Description
Is your feature request related to a problem? Please describe.
Currently, model training via gradient-based optimization in Tribuo terminates after a fixed number of epochs. The main problem with maximum iteration number as a stopping criterion is that there is no relation between the stopping criterion and the optimality of the current iterate. It is difficult to know a priori how many epochs will be sufficient for a given training problem, and there are costs to over- or under-estimating this number (but especially underestimation).

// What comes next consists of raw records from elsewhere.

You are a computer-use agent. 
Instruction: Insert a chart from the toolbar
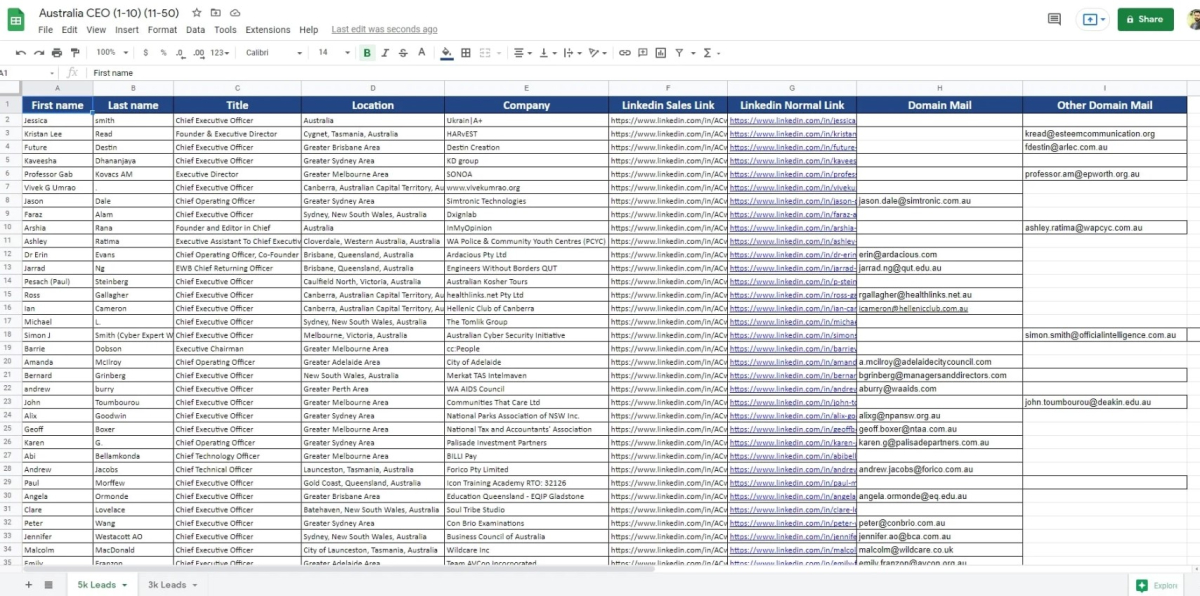[x=660, y=52]
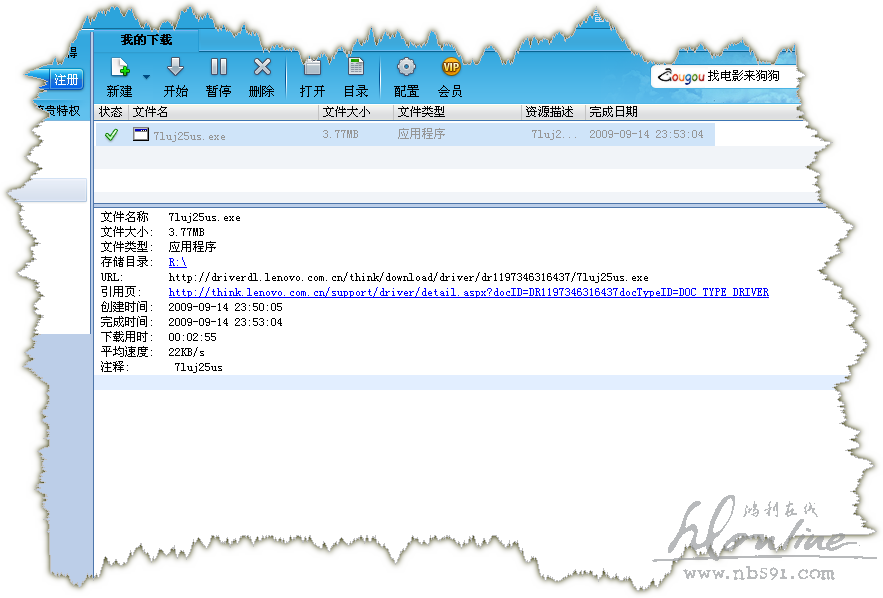Click the 文件类型 column header

pos(456,112)
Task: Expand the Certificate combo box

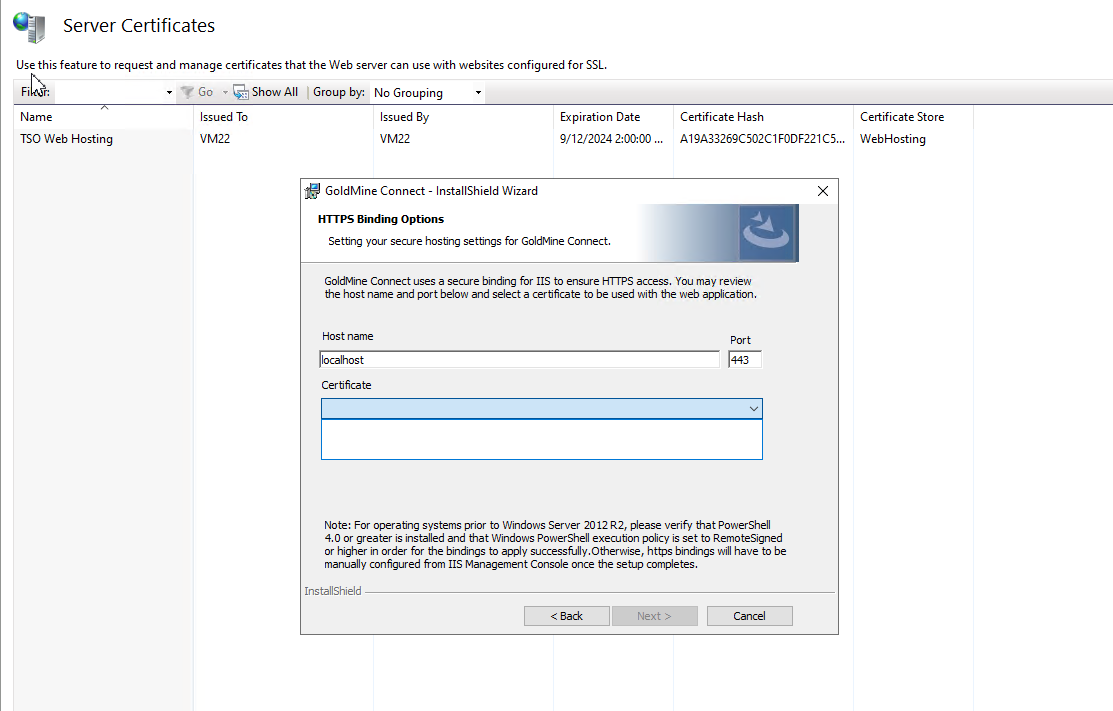Action: click(753, 409)
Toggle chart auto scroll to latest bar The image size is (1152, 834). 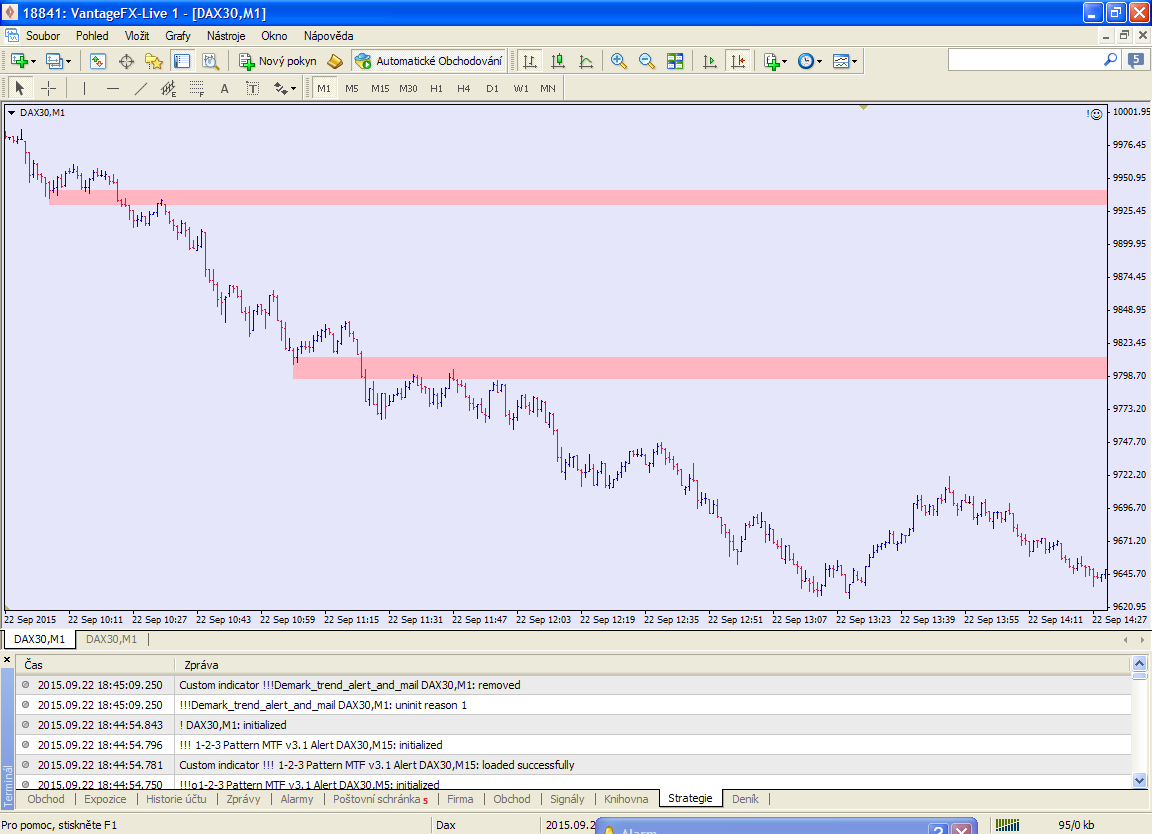710,61
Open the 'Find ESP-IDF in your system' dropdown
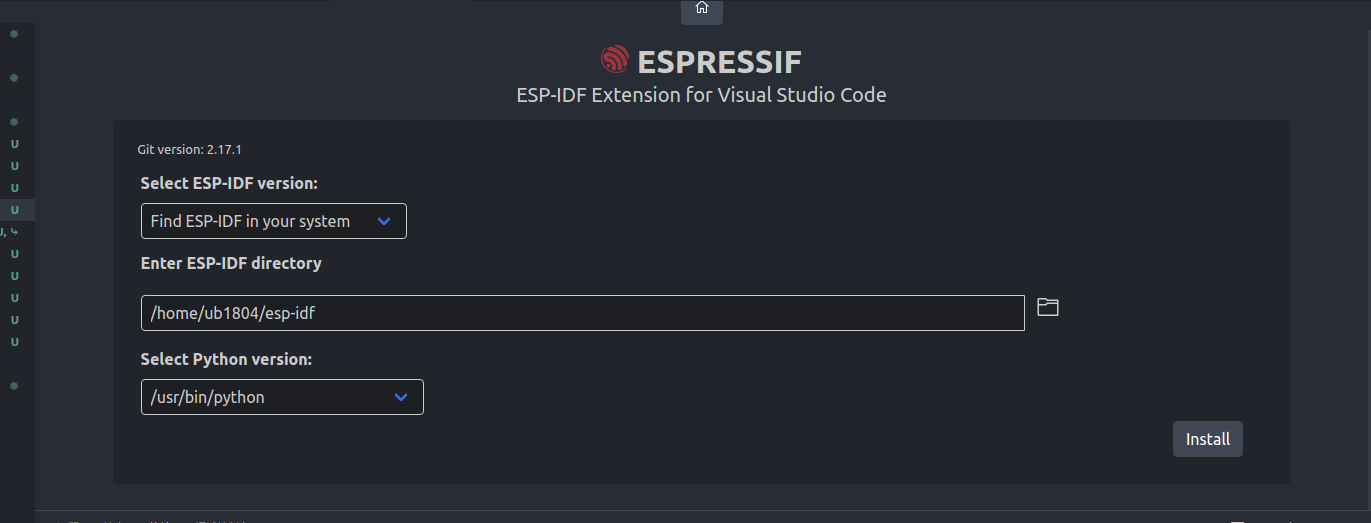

Describe the solution you'd like
Ideally, for iterative gradient-based optimization we would be able to use problem-specific stopping criteria such as a threshold on relative reduction of the loss or the norm of the gradient. Typically these are accompanied by a (large) max-epoch cutoff to bound computation time and catch cases where the loss diverges. For stochastic algorithms we could also consider early stopping rules, for example based on the loss on a held-out validation set.
Are there any plans to implement zero- or first-order stopping criteria for optimizers extending AbstractSGDTrainer? Are there other workarounds for checking convergence of the optimizer in the case of linear and logistic regression?
Describe alternatives you've considered
An alternative to implementing new stopping criteria could be to (optionally) report some metric(s) relevant to the specific training problem after training is "completed" according to the max-epoch rule. These could include the norm of the gradient or a sequence of loss values at each epoch.
One alternative that does not work in general is to change the optimization algorithm from the standard SGD. All optimizers implement some form of iterative, gradient-based optimization, so they all face the same problem of enforcing an appropriate stopping criterion.